REPUBLIKA.CO.ID, JAKARTA - Kenaikan pajak pertambahan nilai (PPN) menjadi 12 persen mulai 1 Januari 2025 masih terus menuai polemik di publik. Menteri Koordinator (Menko) Bidang Pangan Zulkifli Hasan memastikan, kebijakan tersebut tidak berlaku untuk barang-barang yang terkait ketahanan/swasembada pangan.
"Seluruh produk pangan tidak ada kenaikan apa pun yang di dalam negeri. Titik," kata Zulhas, sapaan populer Zulkifli Hasan, saat jumpa pers selepas rapat terbatas ketahanan pangan di Istana Negara, Jakarta, Senin (30/12/2024).
Dalam kesempatan yang sama, Zulhas juga memastikan kebijakan PPN 12 persen tidak berlaku pada barang-barang yang terkait ketahanan pangan, antara lain pupuk, benih, dan penyubur (fertilizer). "Tidak ada kenaikan PPN apapun, khusus semua pangan di dalam negeri.

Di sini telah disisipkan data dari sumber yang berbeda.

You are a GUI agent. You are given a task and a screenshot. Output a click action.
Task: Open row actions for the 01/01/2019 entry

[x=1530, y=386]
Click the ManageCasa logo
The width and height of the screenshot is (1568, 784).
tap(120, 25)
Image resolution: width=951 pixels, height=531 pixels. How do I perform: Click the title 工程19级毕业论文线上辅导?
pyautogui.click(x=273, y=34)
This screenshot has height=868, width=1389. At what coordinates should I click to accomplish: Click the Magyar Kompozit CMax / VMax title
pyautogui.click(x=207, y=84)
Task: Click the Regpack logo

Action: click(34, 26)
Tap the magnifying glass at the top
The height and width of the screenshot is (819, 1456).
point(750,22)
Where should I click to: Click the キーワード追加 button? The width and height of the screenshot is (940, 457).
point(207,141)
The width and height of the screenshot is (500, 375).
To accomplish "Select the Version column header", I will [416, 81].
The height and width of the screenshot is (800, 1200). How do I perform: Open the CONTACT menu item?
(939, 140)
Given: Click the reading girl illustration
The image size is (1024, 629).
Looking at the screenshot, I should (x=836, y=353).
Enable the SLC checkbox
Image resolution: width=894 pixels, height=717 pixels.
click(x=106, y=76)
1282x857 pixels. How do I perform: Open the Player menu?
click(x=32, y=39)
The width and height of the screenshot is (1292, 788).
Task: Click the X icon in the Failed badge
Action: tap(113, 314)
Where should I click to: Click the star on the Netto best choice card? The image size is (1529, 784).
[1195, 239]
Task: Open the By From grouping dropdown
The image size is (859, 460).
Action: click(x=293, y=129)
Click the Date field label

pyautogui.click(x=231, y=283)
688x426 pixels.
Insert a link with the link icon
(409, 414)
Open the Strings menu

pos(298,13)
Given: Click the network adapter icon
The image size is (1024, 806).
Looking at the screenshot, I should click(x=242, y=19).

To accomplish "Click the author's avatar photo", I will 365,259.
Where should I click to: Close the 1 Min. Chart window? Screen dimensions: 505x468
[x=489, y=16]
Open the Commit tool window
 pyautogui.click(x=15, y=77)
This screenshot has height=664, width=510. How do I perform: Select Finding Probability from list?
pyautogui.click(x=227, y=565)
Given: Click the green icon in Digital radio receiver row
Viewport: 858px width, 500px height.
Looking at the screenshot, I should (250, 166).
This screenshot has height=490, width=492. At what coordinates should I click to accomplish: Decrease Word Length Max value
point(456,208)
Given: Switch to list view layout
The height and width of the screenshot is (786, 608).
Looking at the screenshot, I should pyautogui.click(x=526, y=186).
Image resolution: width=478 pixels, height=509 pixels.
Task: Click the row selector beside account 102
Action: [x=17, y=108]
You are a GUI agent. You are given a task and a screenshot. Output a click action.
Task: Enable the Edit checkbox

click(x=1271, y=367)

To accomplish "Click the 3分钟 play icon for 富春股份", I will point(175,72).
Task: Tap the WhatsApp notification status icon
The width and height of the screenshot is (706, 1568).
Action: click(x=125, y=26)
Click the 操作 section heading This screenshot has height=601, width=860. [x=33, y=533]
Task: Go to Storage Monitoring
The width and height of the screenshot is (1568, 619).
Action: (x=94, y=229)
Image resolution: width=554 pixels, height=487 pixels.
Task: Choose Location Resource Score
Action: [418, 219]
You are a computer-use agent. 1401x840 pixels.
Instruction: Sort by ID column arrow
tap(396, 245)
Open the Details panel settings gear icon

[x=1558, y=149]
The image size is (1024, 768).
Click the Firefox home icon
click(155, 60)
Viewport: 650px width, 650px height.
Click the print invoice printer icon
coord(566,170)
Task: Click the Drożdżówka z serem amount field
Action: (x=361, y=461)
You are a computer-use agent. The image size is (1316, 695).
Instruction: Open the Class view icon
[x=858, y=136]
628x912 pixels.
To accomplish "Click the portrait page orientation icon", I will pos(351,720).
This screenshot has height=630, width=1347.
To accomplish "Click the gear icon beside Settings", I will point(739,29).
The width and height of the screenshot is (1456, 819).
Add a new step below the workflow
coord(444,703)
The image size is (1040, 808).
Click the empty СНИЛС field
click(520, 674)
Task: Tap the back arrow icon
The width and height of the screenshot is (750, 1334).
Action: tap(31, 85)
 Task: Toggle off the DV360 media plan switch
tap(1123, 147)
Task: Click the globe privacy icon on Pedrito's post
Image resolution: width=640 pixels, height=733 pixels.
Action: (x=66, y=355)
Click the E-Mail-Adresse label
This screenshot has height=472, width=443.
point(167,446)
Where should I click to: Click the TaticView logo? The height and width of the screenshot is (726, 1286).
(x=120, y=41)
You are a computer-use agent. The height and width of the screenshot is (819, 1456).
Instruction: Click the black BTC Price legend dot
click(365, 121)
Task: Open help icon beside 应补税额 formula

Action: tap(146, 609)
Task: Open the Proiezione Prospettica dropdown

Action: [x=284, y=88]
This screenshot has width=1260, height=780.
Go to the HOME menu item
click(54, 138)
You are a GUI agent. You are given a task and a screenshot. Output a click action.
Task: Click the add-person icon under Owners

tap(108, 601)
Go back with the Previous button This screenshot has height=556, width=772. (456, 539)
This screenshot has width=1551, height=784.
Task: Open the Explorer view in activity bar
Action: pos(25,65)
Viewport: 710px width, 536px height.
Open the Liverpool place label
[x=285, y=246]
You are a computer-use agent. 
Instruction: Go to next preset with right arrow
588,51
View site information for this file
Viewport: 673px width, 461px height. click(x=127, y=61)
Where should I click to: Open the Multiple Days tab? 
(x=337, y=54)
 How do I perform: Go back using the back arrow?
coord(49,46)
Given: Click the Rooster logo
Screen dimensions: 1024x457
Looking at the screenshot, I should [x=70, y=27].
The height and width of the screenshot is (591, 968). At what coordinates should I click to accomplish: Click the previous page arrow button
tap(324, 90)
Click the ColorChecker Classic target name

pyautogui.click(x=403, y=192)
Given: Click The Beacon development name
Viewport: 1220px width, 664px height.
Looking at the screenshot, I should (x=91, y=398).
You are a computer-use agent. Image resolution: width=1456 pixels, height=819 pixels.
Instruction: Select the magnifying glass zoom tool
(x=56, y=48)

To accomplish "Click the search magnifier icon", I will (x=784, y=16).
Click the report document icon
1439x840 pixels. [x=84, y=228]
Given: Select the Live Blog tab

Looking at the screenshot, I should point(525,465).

Semua pangan di dalam negeri tidak ada (kenaikan)," ujar Menko Pangan.
Pemerintah resmi menetapkan PPN dari 11 persen menjadi 12 persen mulai 1 Januari 2025. Menteri Koordinator Bidang Perekonomian Airlangga Hartarto saat jumpa pers pada 16 Desember di Jakarta mengatakan penetapan PPN 12 persen itu sesuai dengan Undang-Undang (UU) Nomor 7 Tahun 2021 tentang Harmonisasi Peraturan Perpajakan (HPP).
Terlepas dari kebijakan itu, Airlangga menyebut pemerintah bakal membebaskan PPN untuk sebagian barang kebutuhan pokok dan barang penting (bapokting), di antaranya beras, daging ayam ras, daging sapi, ikan bandeng/ikan bolu, ikan cakalang/ikan sisik, ikan kembung/ikan gembung/ikan banyar/ikan gembolo/ikan aso-aso, ikan tongkol/ikan ambu-ambu, ikan tuna, telur ayam ras, cabai hijau, cabai merah, cabai rawit, bawang merah, dan gula pasir.